Exactly as they appear, copy the lines from the start of the entries below to the line containing "Click the Nipic", both ends included.

**DATASET:**
☆ ☆ ☆ ☆

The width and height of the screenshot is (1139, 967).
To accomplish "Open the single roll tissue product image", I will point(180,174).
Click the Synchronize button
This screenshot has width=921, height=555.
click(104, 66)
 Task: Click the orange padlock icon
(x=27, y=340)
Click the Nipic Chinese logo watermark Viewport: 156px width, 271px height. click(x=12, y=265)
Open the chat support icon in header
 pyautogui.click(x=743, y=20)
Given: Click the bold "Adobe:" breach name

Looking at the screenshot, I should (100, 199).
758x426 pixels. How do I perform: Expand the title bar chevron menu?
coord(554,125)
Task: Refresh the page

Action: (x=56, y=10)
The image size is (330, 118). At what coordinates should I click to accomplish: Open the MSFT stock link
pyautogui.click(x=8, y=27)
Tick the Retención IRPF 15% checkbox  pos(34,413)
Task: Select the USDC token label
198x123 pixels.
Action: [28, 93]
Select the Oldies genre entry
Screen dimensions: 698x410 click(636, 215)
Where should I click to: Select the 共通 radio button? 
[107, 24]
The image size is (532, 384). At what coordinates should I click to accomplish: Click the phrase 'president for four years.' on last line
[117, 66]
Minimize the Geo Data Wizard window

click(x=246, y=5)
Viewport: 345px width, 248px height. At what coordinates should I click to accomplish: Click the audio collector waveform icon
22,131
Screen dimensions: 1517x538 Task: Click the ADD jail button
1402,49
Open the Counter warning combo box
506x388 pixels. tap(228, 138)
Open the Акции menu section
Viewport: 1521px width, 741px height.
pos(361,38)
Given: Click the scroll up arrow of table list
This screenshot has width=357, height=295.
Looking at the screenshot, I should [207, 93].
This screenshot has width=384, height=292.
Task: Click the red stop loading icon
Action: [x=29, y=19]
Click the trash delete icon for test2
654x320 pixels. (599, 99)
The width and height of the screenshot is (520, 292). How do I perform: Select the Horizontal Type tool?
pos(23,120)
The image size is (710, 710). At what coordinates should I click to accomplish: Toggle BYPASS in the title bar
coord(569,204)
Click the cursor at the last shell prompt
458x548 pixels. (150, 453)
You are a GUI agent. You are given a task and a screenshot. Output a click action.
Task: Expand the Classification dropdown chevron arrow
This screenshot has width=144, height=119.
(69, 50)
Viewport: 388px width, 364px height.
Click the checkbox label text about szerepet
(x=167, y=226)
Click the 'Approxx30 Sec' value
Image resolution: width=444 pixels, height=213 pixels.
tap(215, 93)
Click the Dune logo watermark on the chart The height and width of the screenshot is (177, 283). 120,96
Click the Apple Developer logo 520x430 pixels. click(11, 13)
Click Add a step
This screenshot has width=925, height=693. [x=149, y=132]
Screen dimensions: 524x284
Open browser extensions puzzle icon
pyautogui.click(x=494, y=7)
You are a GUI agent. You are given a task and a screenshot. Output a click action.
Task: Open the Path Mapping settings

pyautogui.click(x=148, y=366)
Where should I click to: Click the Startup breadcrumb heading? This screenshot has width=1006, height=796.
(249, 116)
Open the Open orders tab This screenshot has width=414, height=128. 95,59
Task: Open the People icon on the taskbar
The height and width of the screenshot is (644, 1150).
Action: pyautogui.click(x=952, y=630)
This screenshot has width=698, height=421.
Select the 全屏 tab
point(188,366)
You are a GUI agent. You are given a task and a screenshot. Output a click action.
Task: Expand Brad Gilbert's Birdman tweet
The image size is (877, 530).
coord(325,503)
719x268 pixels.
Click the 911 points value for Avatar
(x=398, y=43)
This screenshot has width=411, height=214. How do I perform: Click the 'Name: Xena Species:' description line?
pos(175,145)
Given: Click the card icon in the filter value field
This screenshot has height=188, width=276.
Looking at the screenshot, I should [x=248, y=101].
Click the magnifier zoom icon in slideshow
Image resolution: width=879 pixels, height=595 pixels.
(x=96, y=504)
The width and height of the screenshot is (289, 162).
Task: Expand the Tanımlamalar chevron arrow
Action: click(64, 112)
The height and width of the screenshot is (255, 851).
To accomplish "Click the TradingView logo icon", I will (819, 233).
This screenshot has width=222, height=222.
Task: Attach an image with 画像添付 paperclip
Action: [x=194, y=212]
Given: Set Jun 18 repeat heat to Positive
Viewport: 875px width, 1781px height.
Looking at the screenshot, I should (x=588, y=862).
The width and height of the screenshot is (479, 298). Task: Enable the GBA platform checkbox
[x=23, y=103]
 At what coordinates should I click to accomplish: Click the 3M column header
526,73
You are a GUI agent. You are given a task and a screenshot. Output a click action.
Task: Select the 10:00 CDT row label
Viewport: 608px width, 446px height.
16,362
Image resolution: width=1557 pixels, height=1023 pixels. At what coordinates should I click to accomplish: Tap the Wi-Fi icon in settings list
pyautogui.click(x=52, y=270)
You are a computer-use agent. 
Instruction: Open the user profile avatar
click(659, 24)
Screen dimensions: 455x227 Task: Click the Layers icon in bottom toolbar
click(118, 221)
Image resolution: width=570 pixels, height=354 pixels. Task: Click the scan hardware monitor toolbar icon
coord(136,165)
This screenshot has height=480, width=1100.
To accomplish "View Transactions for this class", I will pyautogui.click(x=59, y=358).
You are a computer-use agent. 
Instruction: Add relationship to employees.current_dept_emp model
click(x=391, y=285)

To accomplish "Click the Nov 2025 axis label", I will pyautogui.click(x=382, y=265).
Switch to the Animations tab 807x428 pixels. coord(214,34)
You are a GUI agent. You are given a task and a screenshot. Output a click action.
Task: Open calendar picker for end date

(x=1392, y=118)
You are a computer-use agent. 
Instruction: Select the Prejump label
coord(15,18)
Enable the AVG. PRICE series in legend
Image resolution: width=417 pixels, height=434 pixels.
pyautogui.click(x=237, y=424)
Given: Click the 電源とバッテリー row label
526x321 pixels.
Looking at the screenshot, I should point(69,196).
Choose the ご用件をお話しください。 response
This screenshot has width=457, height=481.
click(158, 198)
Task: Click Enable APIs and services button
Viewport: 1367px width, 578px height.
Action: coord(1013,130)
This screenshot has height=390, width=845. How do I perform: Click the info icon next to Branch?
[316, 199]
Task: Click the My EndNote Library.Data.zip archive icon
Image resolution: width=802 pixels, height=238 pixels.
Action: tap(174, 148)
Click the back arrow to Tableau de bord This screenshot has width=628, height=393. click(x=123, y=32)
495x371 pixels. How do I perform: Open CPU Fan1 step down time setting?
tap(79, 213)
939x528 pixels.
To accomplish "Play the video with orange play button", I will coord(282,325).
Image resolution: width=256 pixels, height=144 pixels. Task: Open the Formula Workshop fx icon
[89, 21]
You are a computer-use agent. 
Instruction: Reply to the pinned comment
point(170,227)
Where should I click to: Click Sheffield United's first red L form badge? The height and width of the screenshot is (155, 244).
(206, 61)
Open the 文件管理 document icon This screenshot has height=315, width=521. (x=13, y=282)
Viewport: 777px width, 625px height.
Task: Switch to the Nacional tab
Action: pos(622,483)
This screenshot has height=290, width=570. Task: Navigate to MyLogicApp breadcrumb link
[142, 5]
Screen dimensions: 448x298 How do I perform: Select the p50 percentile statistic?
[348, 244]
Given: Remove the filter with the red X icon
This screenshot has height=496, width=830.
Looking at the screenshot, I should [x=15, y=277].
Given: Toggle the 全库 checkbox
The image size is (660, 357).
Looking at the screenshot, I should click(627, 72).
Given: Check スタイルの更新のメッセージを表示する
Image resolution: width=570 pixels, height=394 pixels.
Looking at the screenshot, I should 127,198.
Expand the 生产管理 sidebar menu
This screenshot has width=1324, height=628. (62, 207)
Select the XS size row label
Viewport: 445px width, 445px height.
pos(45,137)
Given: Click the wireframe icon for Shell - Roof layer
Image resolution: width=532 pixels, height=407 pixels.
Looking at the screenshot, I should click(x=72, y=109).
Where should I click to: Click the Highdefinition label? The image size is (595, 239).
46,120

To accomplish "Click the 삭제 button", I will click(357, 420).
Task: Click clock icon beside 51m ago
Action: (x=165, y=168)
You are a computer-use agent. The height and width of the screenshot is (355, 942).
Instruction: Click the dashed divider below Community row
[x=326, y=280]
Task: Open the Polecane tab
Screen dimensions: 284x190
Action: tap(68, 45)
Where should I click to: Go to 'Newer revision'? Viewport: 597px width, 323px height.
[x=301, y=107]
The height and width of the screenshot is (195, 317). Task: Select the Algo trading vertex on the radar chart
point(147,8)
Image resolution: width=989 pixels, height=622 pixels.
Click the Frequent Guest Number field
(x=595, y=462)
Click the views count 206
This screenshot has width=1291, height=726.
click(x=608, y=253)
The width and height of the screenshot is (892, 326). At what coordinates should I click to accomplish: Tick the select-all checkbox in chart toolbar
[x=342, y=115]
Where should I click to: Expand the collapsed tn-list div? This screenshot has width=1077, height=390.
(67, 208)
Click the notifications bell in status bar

☆ ☆ ☆ ☆

**WRITTEN RESPONSE:**
The width and height of the screenshot is (1139, 967).
To accomplish "Open the single roll tissue product image", I will point(180,174).
Click the Synchronize button
This screenshot has width=921, height=555.
click(104, 66)
 Task: Click the orange padlock icon
(x=27, y=340)
Click the Nipic Chinese logo watermark Viewport: 156px width, 271px height. click(x=12, y=265)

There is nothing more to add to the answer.